Publicly, the Treasurer is on a positive spin over his cost-of-living relief. Privately, however, he will be sweating bricks for the next six weeks, gripped by fear over what the central bank may or may not do in August.

This is now looming as the central test for Chalmers and the government – both economically and politically.

Economically, at best the government can hope for interest rates to stay on hold. Not that that will do much for the government’s fortunes: the more Zippy brags about taming inflation, the more Australians will wonder why interest rates aren’t going down.

If interest rates keep going up, Labor is toast.

Politically, the government is weak, divided and failing to set the moral tone at one of the most critical junctions in Australian society since WWII. The sight of open, and increasingly violent, anti-Semitism marching in the streets and occupying the university campuses is ringing alarm bells across middle Australia and the government is complacent at best, complicit at worst.

There comes a point in negative public perception where nothing can shift it. Scott Morrison reached that point before the last election – Albanese has hit it, too.

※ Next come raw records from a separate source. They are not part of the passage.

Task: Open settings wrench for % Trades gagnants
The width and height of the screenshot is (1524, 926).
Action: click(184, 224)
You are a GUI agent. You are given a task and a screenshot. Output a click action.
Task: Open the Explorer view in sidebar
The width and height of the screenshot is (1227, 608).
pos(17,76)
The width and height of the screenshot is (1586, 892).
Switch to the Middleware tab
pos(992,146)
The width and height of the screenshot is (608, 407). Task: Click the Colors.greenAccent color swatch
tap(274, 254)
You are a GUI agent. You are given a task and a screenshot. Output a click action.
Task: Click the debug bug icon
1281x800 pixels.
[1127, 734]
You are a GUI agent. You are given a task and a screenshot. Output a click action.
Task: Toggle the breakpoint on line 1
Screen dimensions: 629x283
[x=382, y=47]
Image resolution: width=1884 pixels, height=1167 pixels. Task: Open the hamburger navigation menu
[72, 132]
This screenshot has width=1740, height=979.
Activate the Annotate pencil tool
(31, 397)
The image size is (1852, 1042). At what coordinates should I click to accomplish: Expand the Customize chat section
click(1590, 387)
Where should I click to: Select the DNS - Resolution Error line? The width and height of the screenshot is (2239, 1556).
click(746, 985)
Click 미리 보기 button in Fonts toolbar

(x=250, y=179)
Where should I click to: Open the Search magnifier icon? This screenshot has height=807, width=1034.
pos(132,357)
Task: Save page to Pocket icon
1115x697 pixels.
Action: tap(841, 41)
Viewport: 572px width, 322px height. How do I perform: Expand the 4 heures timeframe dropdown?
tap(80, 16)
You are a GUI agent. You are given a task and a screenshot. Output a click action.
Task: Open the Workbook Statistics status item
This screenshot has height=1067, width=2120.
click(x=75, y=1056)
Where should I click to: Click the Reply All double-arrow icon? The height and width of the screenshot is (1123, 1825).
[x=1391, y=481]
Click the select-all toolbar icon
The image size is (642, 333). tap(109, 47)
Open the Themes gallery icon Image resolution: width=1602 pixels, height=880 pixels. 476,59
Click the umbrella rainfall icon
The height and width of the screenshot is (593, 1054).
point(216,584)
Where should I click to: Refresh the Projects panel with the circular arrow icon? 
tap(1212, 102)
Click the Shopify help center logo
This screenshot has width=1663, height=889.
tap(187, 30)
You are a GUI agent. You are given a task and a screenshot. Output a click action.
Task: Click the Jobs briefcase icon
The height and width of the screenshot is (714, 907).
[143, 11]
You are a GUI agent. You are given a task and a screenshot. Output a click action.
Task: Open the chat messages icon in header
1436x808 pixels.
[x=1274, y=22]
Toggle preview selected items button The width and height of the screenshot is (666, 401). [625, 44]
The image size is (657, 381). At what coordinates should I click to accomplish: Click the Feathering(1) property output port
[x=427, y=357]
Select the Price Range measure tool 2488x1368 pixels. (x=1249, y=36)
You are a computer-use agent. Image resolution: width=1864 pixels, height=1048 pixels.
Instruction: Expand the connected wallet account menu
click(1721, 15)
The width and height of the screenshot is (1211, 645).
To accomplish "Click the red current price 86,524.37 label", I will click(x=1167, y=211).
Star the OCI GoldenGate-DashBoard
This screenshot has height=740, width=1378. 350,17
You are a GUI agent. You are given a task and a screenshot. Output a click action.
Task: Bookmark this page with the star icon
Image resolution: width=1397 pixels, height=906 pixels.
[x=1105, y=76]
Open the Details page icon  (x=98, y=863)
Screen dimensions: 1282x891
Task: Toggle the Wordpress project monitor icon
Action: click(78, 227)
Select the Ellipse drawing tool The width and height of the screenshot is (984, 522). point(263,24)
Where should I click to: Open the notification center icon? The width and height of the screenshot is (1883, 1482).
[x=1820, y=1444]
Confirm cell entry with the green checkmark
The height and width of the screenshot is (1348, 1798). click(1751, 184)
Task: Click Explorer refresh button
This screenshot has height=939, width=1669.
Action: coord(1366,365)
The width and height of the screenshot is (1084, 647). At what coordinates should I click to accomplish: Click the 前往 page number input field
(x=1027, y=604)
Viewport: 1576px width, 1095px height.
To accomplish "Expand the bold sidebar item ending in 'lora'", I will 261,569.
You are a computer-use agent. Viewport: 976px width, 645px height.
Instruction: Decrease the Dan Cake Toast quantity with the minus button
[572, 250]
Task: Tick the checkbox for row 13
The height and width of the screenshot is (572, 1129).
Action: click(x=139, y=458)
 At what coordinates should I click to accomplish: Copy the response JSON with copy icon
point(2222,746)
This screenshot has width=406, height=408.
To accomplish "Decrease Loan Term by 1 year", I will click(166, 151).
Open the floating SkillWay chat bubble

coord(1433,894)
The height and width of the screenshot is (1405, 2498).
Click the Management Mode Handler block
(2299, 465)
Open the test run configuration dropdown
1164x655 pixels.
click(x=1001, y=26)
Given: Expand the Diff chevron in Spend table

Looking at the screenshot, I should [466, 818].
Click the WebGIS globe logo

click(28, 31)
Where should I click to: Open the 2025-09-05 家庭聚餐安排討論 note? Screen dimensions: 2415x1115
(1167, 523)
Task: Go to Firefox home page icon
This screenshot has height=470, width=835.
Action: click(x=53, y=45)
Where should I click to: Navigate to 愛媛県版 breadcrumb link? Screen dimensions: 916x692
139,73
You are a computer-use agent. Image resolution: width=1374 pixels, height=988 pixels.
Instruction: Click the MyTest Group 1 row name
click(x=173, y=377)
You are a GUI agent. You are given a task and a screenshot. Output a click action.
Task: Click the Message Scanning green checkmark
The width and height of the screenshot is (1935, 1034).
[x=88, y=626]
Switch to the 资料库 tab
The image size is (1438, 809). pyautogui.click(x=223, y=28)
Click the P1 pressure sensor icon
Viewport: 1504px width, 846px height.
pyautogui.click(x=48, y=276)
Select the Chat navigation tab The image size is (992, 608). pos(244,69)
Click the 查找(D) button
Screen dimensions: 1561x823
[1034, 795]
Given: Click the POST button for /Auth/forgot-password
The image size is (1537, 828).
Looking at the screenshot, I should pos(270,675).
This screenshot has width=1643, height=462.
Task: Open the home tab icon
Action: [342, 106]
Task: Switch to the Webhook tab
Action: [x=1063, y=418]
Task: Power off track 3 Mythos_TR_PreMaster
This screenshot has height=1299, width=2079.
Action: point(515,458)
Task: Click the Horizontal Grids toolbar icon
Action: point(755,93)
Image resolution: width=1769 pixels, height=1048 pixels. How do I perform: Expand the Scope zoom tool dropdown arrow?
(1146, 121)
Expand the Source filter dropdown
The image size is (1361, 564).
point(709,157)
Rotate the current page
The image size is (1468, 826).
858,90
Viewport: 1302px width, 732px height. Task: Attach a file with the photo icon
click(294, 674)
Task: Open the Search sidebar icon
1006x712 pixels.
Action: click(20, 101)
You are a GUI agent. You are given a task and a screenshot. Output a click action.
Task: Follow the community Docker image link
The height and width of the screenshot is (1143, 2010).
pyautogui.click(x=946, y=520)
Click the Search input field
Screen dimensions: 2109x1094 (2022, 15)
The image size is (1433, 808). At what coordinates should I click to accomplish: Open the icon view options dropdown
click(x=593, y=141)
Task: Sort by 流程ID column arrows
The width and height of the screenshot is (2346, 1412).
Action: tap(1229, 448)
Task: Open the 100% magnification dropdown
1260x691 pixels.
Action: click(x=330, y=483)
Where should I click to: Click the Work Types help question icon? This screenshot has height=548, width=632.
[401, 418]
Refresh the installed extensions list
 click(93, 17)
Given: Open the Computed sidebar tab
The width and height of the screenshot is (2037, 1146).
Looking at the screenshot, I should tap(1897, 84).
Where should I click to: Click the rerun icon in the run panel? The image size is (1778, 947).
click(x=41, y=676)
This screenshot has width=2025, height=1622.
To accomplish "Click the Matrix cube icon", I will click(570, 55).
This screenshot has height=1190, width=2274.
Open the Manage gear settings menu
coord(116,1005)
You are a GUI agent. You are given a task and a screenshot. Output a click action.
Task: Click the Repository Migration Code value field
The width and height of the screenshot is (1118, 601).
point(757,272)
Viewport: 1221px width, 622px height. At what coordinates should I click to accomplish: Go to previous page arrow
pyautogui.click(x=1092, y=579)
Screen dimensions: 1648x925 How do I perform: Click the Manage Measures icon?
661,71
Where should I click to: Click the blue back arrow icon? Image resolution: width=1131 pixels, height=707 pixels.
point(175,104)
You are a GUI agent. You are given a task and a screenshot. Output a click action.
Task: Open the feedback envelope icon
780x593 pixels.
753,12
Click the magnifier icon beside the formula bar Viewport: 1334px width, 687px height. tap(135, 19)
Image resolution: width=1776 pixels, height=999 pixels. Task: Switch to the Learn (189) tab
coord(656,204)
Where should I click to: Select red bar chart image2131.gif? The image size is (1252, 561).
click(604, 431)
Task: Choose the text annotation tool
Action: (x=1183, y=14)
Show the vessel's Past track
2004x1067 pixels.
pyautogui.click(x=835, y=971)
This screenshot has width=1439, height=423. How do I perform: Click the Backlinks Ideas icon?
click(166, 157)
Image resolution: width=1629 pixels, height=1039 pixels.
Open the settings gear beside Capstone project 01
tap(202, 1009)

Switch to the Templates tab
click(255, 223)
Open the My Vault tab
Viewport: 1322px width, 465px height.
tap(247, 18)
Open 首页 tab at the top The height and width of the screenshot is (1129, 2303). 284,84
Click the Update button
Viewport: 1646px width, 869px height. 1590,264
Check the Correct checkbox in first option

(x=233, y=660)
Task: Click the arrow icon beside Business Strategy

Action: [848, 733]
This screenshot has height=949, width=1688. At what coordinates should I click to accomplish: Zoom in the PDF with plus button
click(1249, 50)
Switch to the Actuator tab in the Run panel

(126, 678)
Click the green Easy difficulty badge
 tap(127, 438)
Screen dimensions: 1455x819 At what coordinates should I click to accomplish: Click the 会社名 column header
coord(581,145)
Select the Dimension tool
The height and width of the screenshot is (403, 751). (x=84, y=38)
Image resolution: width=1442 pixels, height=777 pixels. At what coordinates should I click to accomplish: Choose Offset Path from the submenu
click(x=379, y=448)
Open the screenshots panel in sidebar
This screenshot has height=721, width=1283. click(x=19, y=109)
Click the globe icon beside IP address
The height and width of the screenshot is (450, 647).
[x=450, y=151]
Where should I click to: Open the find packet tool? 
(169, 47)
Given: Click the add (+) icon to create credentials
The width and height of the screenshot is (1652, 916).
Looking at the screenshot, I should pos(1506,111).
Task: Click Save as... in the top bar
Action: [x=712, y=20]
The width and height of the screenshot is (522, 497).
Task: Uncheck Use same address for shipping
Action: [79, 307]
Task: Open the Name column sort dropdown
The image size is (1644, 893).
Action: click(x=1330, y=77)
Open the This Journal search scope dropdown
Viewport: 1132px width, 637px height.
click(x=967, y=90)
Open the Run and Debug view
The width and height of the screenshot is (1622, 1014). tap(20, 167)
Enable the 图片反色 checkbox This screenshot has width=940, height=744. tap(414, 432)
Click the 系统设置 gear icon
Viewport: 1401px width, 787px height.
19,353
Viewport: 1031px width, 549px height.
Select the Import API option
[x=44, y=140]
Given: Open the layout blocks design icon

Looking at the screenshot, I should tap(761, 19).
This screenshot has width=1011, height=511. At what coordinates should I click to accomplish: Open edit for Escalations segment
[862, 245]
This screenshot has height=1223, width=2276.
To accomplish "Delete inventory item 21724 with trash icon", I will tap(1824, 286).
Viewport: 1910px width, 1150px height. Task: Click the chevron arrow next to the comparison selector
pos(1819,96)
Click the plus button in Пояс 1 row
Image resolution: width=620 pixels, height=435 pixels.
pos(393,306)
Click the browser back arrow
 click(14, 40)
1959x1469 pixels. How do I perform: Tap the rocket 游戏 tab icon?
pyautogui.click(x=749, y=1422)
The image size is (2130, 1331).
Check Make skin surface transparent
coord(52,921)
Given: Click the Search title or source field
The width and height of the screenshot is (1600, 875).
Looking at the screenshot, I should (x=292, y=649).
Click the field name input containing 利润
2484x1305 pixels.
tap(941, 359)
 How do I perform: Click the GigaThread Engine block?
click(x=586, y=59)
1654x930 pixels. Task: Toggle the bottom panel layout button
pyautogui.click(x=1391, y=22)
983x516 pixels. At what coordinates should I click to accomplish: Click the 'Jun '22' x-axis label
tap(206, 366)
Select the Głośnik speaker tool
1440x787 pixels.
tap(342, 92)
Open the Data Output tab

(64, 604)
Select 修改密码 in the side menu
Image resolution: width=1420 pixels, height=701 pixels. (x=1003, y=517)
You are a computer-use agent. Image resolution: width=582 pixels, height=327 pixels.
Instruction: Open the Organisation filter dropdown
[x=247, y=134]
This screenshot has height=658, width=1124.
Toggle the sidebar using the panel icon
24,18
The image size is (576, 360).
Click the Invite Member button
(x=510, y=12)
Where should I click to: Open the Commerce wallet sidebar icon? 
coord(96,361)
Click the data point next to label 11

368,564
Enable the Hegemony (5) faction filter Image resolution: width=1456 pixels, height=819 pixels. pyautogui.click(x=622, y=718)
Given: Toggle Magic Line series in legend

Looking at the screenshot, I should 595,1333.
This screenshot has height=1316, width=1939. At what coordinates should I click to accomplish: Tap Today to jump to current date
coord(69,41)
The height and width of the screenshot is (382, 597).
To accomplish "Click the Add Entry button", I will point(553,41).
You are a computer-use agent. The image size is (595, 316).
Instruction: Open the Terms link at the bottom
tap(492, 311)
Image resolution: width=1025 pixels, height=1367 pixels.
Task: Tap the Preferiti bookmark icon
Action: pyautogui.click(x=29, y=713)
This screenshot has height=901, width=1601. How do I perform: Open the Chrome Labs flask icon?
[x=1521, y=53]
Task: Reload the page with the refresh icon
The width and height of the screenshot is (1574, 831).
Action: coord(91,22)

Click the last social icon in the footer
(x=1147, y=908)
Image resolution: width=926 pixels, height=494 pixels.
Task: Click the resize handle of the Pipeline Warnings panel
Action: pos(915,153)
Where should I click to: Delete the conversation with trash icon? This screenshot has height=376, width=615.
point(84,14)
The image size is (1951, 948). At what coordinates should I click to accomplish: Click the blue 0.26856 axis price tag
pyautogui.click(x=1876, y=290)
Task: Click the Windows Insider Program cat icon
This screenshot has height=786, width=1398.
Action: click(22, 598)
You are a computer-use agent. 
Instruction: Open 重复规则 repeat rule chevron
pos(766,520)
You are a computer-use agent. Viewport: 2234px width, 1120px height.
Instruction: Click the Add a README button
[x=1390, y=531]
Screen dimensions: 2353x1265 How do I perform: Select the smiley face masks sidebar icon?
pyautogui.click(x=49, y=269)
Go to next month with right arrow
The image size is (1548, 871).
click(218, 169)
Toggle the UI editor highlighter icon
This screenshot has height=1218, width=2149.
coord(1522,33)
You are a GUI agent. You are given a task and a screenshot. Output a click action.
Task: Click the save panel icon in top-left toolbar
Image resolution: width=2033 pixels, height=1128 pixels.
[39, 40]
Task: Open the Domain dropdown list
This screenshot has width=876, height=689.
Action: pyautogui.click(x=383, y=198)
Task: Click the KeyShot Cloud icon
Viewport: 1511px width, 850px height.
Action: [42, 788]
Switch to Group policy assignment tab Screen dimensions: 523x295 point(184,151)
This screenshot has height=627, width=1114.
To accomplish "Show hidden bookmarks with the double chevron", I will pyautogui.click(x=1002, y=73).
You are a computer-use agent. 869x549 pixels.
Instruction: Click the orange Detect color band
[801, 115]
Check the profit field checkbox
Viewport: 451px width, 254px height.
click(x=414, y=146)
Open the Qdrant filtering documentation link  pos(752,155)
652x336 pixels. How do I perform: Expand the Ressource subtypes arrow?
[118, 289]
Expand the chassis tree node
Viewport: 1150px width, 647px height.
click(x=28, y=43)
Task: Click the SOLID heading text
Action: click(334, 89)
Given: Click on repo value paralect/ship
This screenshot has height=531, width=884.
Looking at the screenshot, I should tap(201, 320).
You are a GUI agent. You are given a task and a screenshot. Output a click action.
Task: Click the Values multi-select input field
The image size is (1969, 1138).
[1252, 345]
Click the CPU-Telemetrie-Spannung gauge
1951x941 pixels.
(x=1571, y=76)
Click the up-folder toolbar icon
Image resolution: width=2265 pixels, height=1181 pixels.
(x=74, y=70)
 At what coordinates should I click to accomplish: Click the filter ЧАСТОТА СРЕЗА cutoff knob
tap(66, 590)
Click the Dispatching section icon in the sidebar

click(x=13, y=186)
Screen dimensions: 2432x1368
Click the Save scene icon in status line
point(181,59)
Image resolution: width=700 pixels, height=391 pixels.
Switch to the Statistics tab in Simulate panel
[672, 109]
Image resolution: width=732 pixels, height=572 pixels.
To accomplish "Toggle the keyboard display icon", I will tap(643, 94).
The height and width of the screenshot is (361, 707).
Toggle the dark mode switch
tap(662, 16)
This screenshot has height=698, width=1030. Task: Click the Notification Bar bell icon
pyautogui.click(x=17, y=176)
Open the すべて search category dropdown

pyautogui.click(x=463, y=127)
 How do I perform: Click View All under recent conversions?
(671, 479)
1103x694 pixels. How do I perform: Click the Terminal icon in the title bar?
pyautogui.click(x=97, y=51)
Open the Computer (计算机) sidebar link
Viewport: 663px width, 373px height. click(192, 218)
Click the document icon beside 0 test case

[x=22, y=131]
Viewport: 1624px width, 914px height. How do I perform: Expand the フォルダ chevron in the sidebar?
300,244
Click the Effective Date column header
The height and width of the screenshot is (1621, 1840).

Even his Achilles’ heel, the “Airbus Albo” tag, is fast-set. It doesn’t matter, now, whether Albanese does or doesn’t take up the opportunity for another overseas jaunt. He’s damned either way.

The Prime Minister rejected an invitation from NATO’s 75th anniversary summit to meet with world leaders, despite the North Atlantic military alliance’s push to strengthen cooperation with Indo-Pacific partners.

For once, Albanese had a legitimate excuse: the global security system is in a perilous state, nowhere more so than with regard to NATO. While Australia is not a NATO member, it enjoys a privileged “partner status” along with the other “Pacific Four” nations of Japan, South Korea and New Zealand. Leaders of all four nations are invited to this year’s Washington Summit. It could be a crucial meeting for Australia’s immediate future security.

But Albo won’t be going, despite diligently attended in 2022 and 2023. Neither will his foreign minister.

In Mr Albanese’s absence, Defence Minister Richard Marles will instead travel to the United States to attend.

Senator [Simon Birmingham] said it was the the duty of the nation’s leader to attend the meeting.

“Unless Anthony Albanese has a very good reason not to be attending the NATO summit then this is frankly a dereliction of duty by the prime minister,” Senator Birmingham said.

The Australian

Damned if he does; damned if he doesn’t: Albo can’t pick a winner, either way.

It’s a deadly situation for the government – and perilous for the nation.